Although the questionable ability of the world’s oil supplies to meet future demand growth is an issue that affects every nation on the planet, the debate on “peak oil” has tended to be a largely Western affair. Much of the anxiety over a potential looming supply crunch is based on projections for rising demand in China, but the country itself seems too preoccupied with the more immediate problems of short-term energy security, high oil prices and supply diversification to worry about the nuances of peak oil theory.


The idea of peak oil first entered the public consciousness in China in 1984, when local scientists tried to develop models for predicting future production patterns for the country’s oil fields. But it was not until 2004 that it became a regular feature of mainstream debate, as international exchanges with the West intensified and researchers refined their forecasting models for predicting the peak in domestic production.


Peak oil remains a “distant” idea in China, industry sources say. Many Beijing policymakers still subscribe to the traditional view that oil reserves are plentiful, and that the main difficulty is resource access — a geopolitical rather than a geological problem. So, aside from token shifts in the country’s energy mix toward more environmentally friendly fuels, the Chinese leadership is prioritizing security of oil supply over curbing oil demand.

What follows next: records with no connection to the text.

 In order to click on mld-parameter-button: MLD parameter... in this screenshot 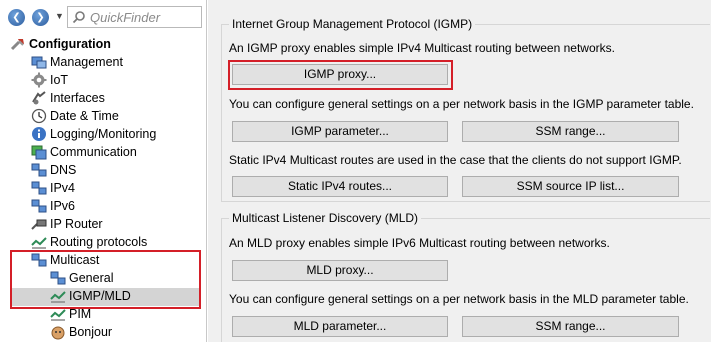, I will do `click(340, 326)`.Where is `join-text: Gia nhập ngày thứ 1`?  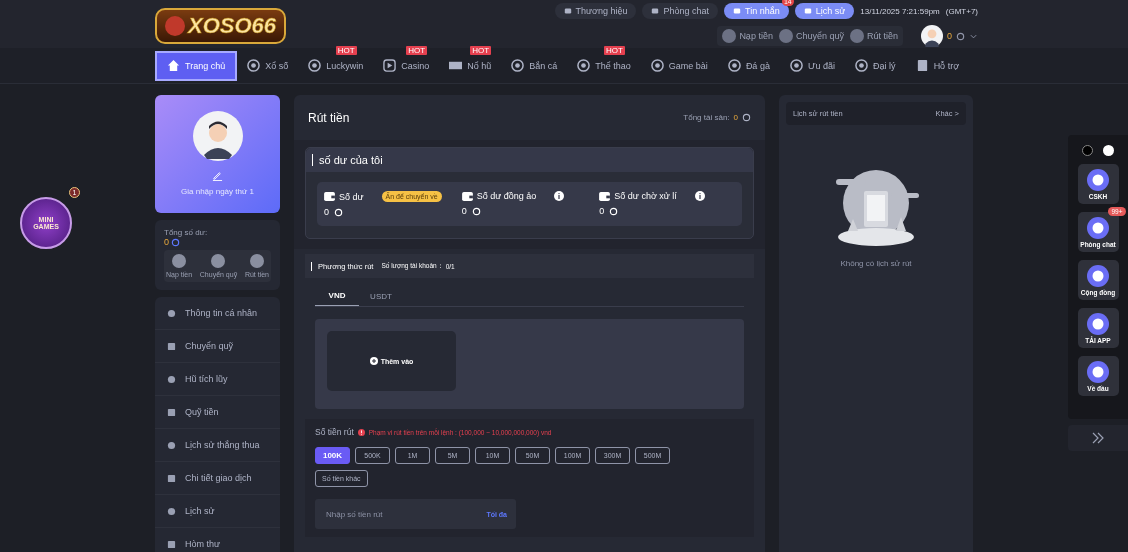 join-text: Gia nhập ngày thứ 1 is located at coordinates (218, 192).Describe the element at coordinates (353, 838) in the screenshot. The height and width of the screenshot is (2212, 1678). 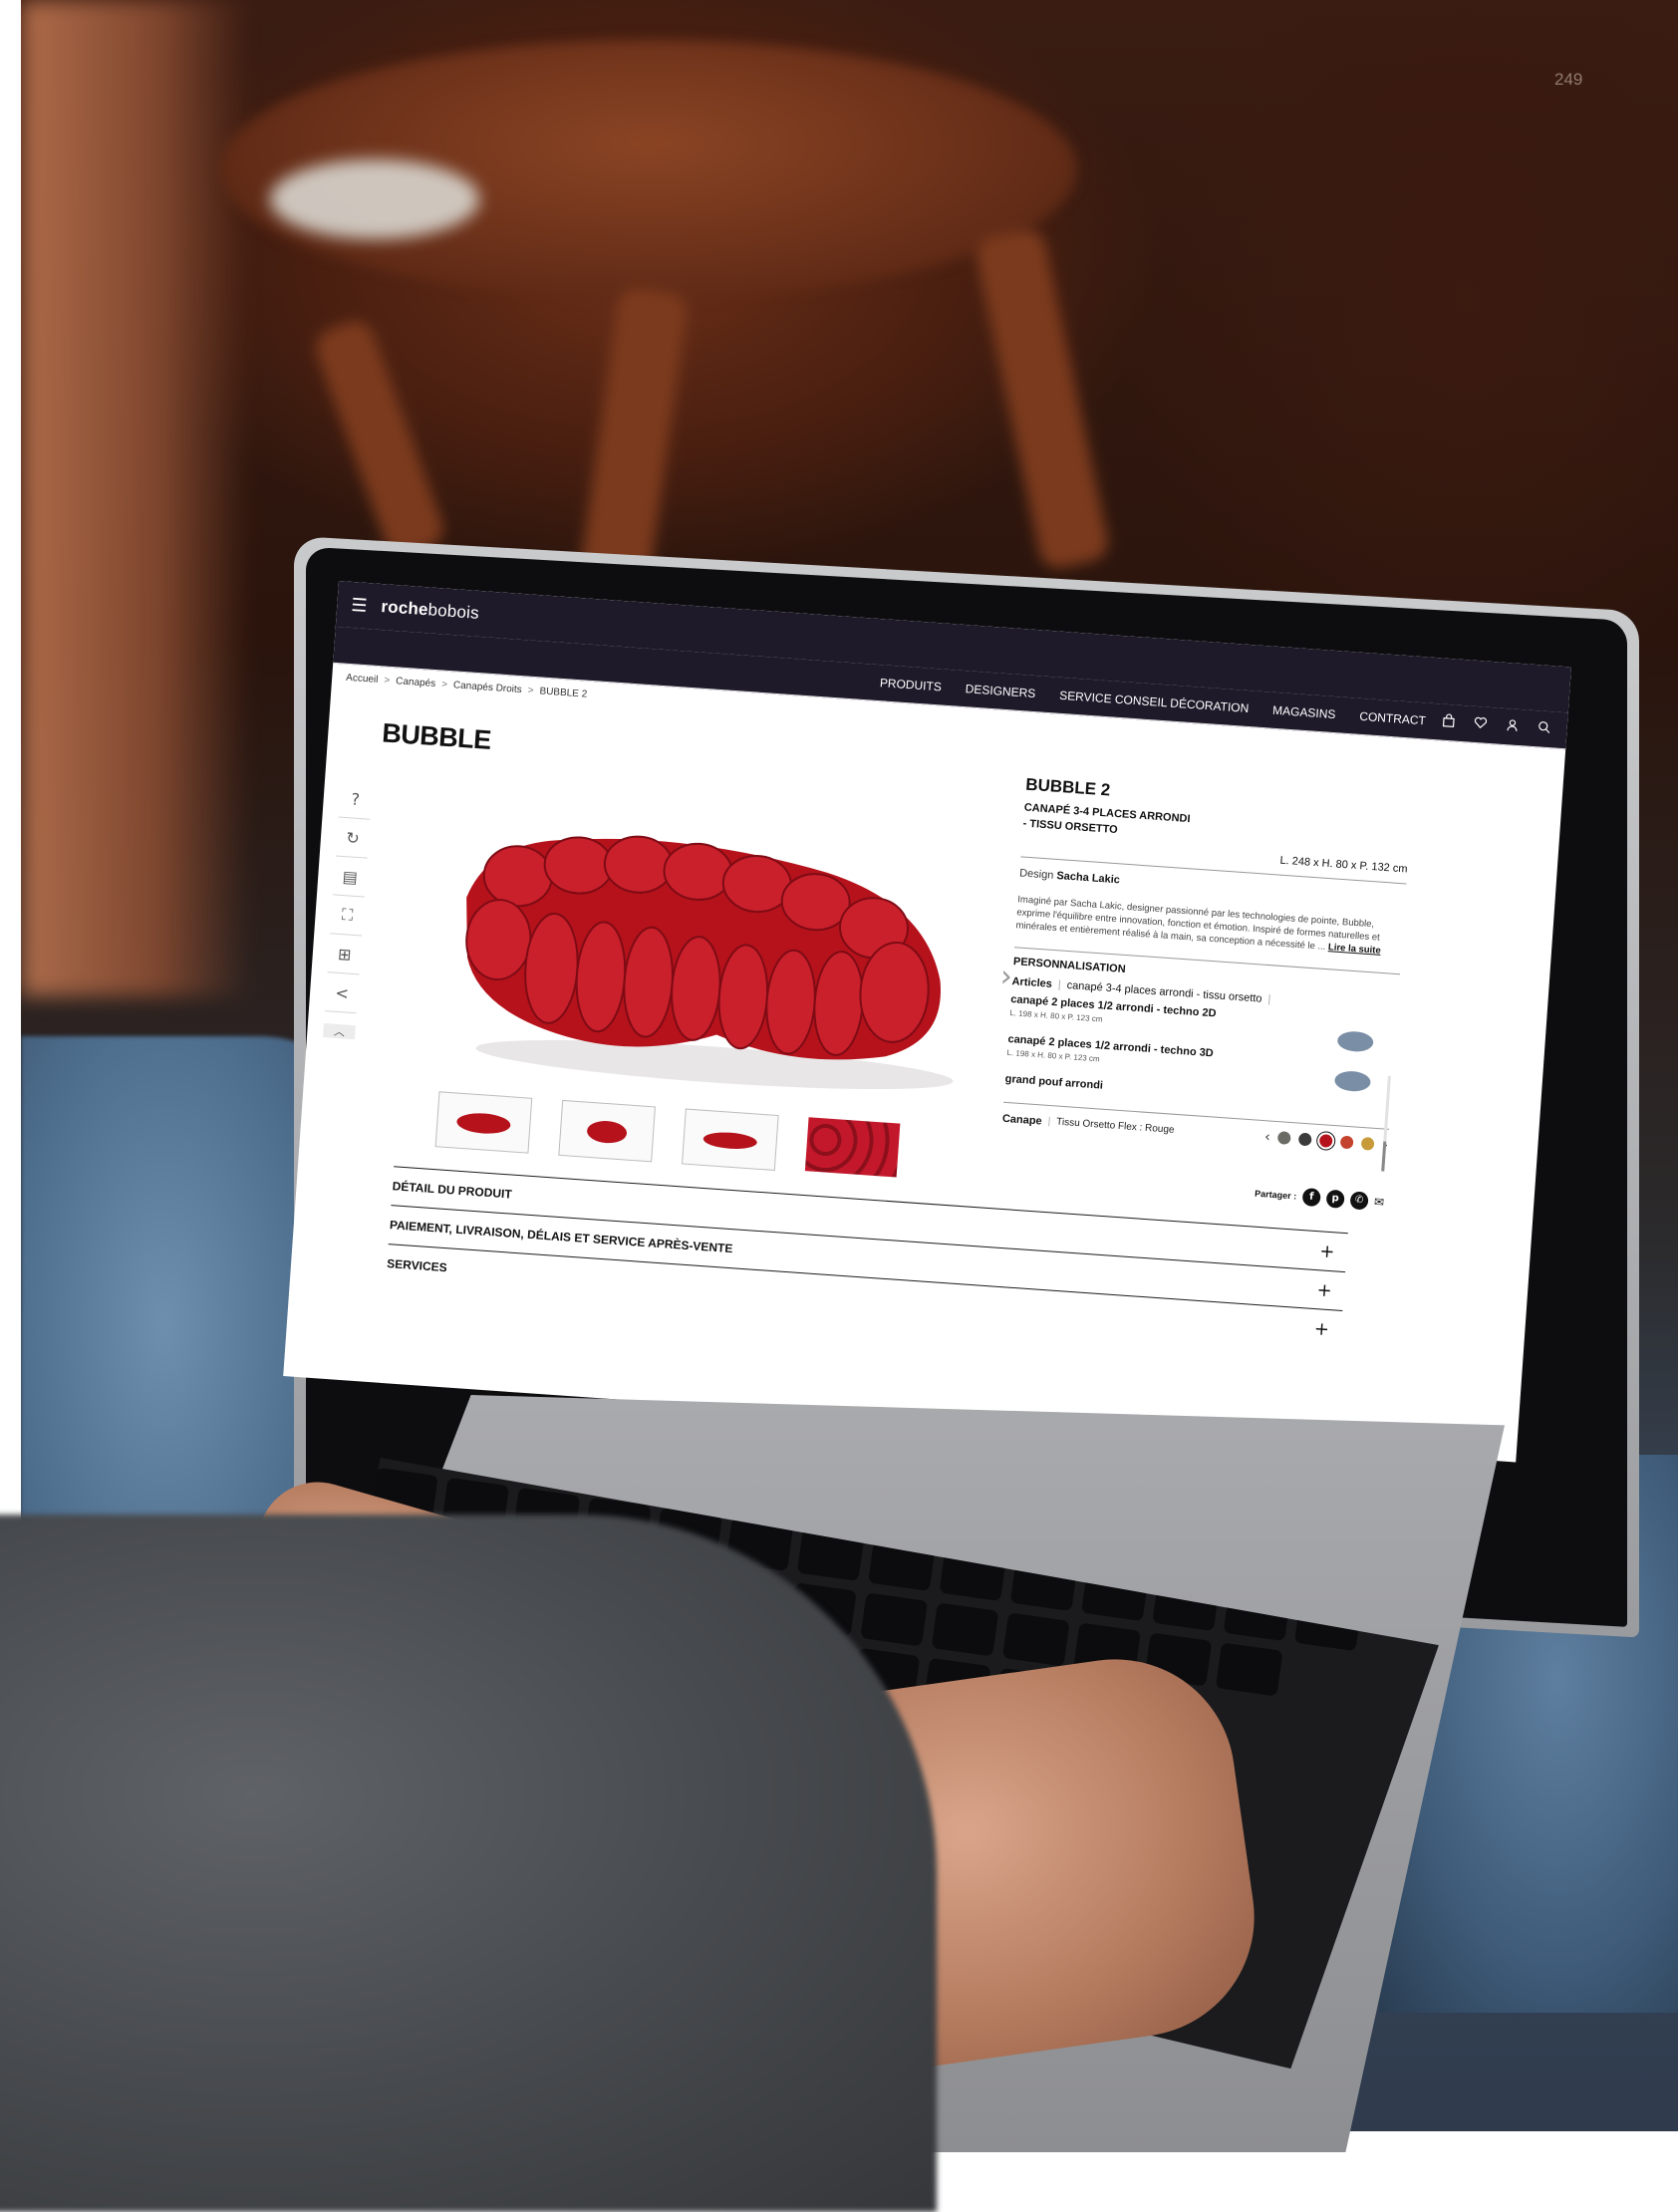
I see `rotate-icon: ↻` at that location.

Many officials point to technological advances and the emergence of heavy oil and oil sands as proof that global reserves are growing. In the current five-year economic plan, the government is only targeting a reduction of oil consumption’s share of the overall energy mix from 21% in 2005 to 20.5% in 2010 — actual oil demand is expected to grow by 4%-6% per annum during that period. High oil prices are a more pressing concern, however, and Beijing has underwritten a multibillion-dollar spending spree by state oil firms since 2002 to secure equity oil overseas. The government is also eagerly looking at fuel substitution and has experimented with biofuels, gas-to-liquids and coal-to-liquids. China’s crude imports last year averaged 3.28 million barrels per day, representing 44% of total apparent oil demand of 7.36 million b/d. This proportion is set to rise, moreover, as increases in demand outpace growth in domestic production.